The average man’s body houses 43.2 pounds of fat. And at any one moment that number is either increasing or decreasing—it’s never stagnant. Spend more of each day burning fat than you do storing it and over time, you’ll bury your belly forever.
Following are some tips to lose belly fat.


Exercise in small bursts.

Research shows that interval training or alternating short bursts of energy with brief resting periods can improve muscle and build endurance more quickly than traditional exercise.
Sprint. Run as fast and as far as you can for 20 seconds, then slow to a walk until you catch your breath. Repeat for 10 minutes.
Take quick walks. Fit some exercise into your work day and take 5-minute power walks. Take long strides and keep a brisk pace, or try going up and down stairs.




Skip the crunches.

Abdominal crunches and sit-ups should build strong muscles, but you might not see them under belly fat. In fact, crunches might actually make your stomach look bigger as you build up thicker abs. Instead, if you strengthen your back muscles, your posture will improve and pull in your belly. Try these exercises to focus on your core muscles:
Do the bridge. Get into the position for doing a push up/press up. Rest on your elbows and always keep your eyes to the floor. Pull your stomach muscles in tight, imagining them going to your backbone. As you do this, your bottom should be down and your back straight. Hold this position for as long as it feels comfortable. During the holding period, don’t arch your back but keep it as straight as possible. If it feels too hard at first, allow your knees to form a resting platform. Aim to hold the position for 30 seconds and repeat this exercise 3-5 times.




Ramp up the cardio.

Do aerobic exercises which get your heart pumping, burn calories quickly and facilitate fat loss all over the body, including your belly. You can’t “spot-burn” belly fat, but it’s usually the first to burn off when you exercise, regardless of body shape or size.
Time your miles. Track your progress by timing how long it takes to run a mile. As cardiovascular stamina improves, you’ll notice the time going down.
Don’t overdo it. When first getting into cardio, aim to workout 3 days a week, then build up to 4 when you’re able. Pushing yourself hard every day doesn’t allow your body enough time to recover and build up muscle, and could lead to injury.
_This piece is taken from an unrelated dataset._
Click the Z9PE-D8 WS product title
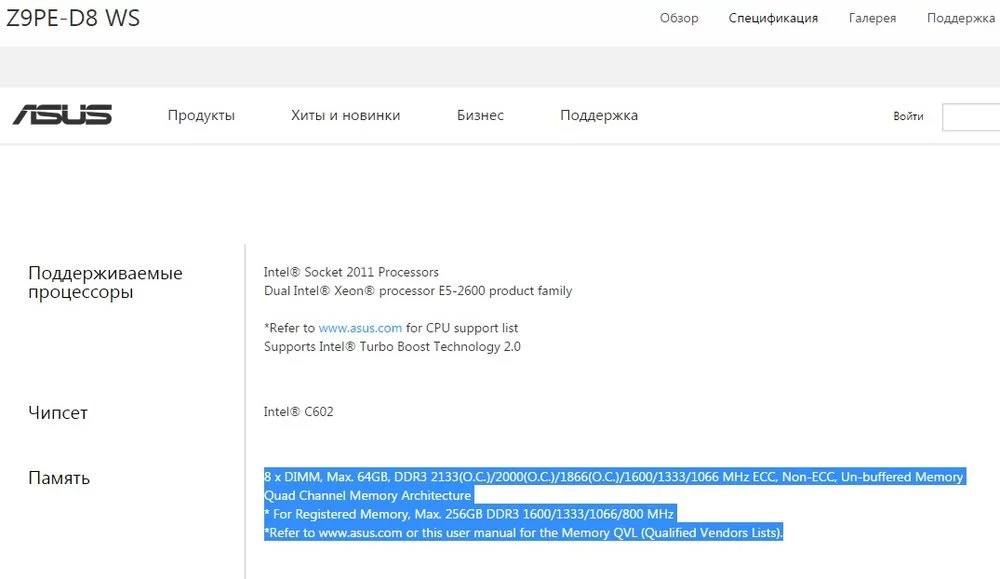The width and height of the screenshot is (1000, 579). click(x=73, y=18)
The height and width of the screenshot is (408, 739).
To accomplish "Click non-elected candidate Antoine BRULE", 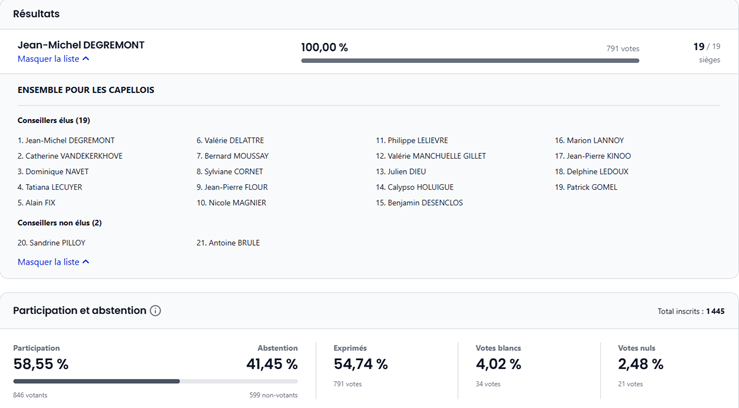I will (x=228, y=243).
Aim to take 10,000 steps a day.


In one study where men reduced their daily steps from about 10,000 to less than 1,500 (without changing their diet), their visceral (belly) fat increased by 7% after just 2 weeks.
Get a pedometer and try to increase the number of daily steps you take.
Take stairs instead of elevators; walk instead of driving.
Stand up and walk for 30 steps every 30 minutes. If you have a sedentary job, consider getting a treadmill desk.



Eat good fats.

 Studies suggest that a diet with a higher ratio of mono unsaturated fats like avocados, nuts, seeds, soybeans, and chocolate — can prevent the accumulation of belly fat.
Trans fats (in margarines, crackers, cookies, or anything made with partially hydrogenated oils) seem to result in more fat being deposited in the abdomen. Avoid these as much as possible.



Get more fiber in your diet.


 Soluble fiber (such as that found in apples, oats, and cherries) lowers insulin levels which can speed up the burning of visceral belly fat.
Add fiber to your diet slowly. If you are currently getting 10g of fiber a day, don’t jump to 35g of fiber the next day. The natural bacteria in your digestive system requires time to adapt to your new fiber intake.
Eat the skin on your fruits and vegetables.